Bishop has played violin around the world, including during a mass at the Vatican in Rome, one of his most proud moments. Playing since he was six, Bishop performed his first international recital at the age of 12. He has also toured Turkey, Albania, Mexico, Argentina, Bolivia, Canada, among many other countries.
This young man also speaks four languages: English, French, Latin and Spanish. At the age of six, Bishop delivered a welcoming statement in three languages and has become a worldwide renowned self-advocate speaker.
At 10, Bishop began swimming and he is also an avid golfer. He has won 28 gold, 9 silver, and 4 bronze medals in both sports.
Emmanuel and his parents, Victor and Gloria, live in Grafton. They are proud of his accomplishments. Yet it wasn’t always easy for Emmanuel. Emmanuel was born with Down Syndrome.
“My son is the protagonist in this story. He has many God given talents,” said Victor Bishop proudly about his son. Victor believes that Emmanuel doesn’t owe everything to his parents, as he has worked hard for all his accomplishments.
“I do believe that each child with Down Syndrome has at least one relative talent that they can work and succeed on,” says Emmanuel’s father. Victor adds that his son honed his skills and talents independently as he and his wife do not read music or competitively swim or play golf.

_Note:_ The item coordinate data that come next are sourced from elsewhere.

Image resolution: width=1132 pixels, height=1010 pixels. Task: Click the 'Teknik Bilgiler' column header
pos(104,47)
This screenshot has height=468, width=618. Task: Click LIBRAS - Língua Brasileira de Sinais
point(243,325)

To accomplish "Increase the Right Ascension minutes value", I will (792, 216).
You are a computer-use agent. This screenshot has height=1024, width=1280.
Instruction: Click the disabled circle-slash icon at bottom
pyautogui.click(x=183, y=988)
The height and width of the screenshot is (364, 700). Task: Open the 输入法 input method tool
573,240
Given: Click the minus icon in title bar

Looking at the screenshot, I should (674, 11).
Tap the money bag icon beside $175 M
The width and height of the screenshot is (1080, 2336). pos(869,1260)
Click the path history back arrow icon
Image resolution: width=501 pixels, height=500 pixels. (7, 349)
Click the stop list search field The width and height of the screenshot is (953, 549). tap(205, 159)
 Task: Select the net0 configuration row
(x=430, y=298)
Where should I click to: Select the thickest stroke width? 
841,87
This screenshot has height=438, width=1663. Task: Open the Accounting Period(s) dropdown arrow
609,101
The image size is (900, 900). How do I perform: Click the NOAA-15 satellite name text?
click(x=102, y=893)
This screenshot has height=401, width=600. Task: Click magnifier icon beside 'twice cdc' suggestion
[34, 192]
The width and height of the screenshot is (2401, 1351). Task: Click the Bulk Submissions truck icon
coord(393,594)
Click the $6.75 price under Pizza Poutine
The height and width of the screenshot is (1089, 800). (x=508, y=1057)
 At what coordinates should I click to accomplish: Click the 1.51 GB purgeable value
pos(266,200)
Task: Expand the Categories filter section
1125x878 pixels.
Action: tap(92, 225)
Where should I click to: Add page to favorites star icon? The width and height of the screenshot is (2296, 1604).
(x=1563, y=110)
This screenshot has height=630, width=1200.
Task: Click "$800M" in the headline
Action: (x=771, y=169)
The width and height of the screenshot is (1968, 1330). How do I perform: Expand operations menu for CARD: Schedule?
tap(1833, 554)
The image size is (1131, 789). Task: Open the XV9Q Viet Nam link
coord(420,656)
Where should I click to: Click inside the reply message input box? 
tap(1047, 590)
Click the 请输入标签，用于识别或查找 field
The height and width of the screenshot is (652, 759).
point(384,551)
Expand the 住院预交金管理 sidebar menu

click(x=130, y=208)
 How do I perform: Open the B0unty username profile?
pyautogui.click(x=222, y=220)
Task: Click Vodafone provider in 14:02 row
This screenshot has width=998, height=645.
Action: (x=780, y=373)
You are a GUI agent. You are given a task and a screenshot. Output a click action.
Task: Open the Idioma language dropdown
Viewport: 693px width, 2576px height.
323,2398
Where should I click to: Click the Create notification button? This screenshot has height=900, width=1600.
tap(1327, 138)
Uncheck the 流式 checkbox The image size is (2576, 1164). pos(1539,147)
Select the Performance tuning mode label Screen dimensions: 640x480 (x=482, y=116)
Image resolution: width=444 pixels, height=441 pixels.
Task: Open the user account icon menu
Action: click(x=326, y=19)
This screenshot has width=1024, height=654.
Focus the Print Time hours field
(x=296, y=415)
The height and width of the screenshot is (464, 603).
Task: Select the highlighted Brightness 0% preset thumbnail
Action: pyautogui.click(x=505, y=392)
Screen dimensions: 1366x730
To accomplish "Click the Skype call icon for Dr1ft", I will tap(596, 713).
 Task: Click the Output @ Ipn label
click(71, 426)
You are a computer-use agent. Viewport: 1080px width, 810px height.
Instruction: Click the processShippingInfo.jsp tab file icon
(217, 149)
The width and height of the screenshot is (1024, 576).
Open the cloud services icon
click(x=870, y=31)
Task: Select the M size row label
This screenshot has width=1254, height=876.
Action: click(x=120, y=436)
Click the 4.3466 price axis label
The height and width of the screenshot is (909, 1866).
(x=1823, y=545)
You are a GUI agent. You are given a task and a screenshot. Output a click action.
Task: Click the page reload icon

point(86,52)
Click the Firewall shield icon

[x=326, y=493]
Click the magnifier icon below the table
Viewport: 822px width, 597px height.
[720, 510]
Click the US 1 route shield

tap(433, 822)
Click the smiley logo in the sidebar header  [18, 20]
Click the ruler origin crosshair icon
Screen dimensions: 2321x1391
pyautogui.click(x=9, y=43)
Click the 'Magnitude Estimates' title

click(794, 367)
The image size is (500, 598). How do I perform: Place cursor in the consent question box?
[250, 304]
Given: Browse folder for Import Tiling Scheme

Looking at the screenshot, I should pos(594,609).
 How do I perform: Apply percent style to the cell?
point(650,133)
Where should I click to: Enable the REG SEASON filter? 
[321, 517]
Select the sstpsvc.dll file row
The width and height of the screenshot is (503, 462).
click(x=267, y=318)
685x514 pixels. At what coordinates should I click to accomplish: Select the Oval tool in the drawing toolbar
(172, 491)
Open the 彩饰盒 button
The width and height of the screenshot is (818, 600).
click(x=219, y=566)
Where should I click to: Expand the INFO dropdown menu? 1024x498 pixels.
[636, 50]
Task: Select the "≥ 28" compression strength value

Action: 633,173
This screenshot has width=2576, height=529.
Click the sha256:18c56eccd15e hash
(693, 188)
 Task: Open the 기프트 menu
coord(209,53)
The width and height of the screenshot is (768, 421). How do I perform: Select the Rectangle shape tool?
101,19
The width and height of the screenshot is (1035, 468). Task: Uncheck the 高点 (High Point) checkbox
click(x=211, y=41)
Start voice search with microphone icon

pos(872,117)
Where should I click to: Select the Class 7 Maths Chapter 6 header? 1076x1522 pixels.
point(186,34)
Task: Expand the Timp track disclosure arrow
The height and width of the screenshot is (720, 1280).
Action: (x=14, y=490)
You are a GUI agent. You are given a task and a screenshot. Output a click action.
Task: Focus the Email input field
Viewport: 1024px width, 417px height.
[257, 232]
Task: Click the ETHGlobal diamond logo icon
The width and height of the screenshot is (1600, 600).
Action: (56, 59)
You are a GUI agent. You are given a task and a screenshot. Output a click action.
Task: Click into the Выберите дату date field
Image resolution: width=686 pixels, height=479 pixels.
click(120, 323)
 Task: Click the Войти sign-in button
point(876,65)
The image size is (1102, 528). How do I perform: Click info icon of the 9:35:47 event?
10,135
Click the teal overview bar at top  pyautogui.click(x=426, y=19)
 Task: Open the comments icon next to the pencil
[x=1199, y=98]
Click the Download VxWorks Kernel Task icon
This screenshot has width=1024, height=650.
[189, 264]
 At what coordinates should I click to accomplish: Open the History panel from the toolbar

Emmanuel was an early sight-reader and when he was young his favorite flash card was a golf ball. That prompted him to begin playing at age six.
His very first presentation was at age three, when he sight-read flashcards in French. The presentation at age six in three languages was at the National Down Syndrome Society Annual Conference. At 12 the young Bishop gave a breakout session presentation and played the violin at the 10th World Down Syndrome Congress in Ireland.
For World Down Syndrome Day Bishop was invited to Turkey to perform with the Antalya Devlet Senfoni Orkestras and Bando Komutanligi Orkestras in 2012 and 2013, respectively, and gave his presentation “My Abilities” at the Karincanin Yolu Konferansi.
Emmanuel gave his speech in Spanish at the Simposio de Sindrome de Down in 2014. He gave the keynote address in French at the Congres Canadien de la Trisomei 21 in 2016. And he played with a string quartet from the Montreal Symphony Orchestra.
At the 9th Festival Internacional de Mentes Brillantes in 2016, Bishop spoke in Latin on the value, dignity and full humanity of people with Down Syndrome.
Emmanuel set six World Junior Down Syndrome (DSISO) swimming records at age 13, is the current Junior DSISO 800 and 1,500 meters world record holder and has won multiple State Special Olympics gold medals in golf.
Bishop started violin at the age of six. Vera McCoy-Sulentic, Director of SIUE Suzuki Strings program, recalls having Emmanuel in the program.
“Another student with Down Syndrome of mine, Christian Bristol, and I went to perform for the Riverbend Down Syndrome Group in 1997. Mr. Bishop was there and was inspired to start Emmanuel. He started violin with Joseph Bradley” in the late 1990s, she said.
McCoy-Sulentic adds that Bishop attended private and group lessons with SIUE Suzuki for several years and “has accomplished so much and performs beautifully since being with his teacher Clare Kukielski” who also went through the program.
Despite all his obstacles, Bishop’s largest challenge was overcoming stuttering with complete blocking, which was much more debilitating than the Down Syndrome itself, said his father. Emmanuel was enlisted in the Lidcombe program and SIUE speech department and in 12 months, the issue was resolved.
Riverbender.com asked Victor Bishop what he suggests to a parent to help his child find his or her talent. He responded, “Be observant.”
He cautions to focus on the talents rather than the holes. “This platitude is important because the Early Intervention deficit model makes parents focus on weaknesses, not strengths, so they are not trained to be on the lookout for innate talents.”
When asking Emmanuel on what is most important in his self-advocacy, he simply replies, “My right to be born.”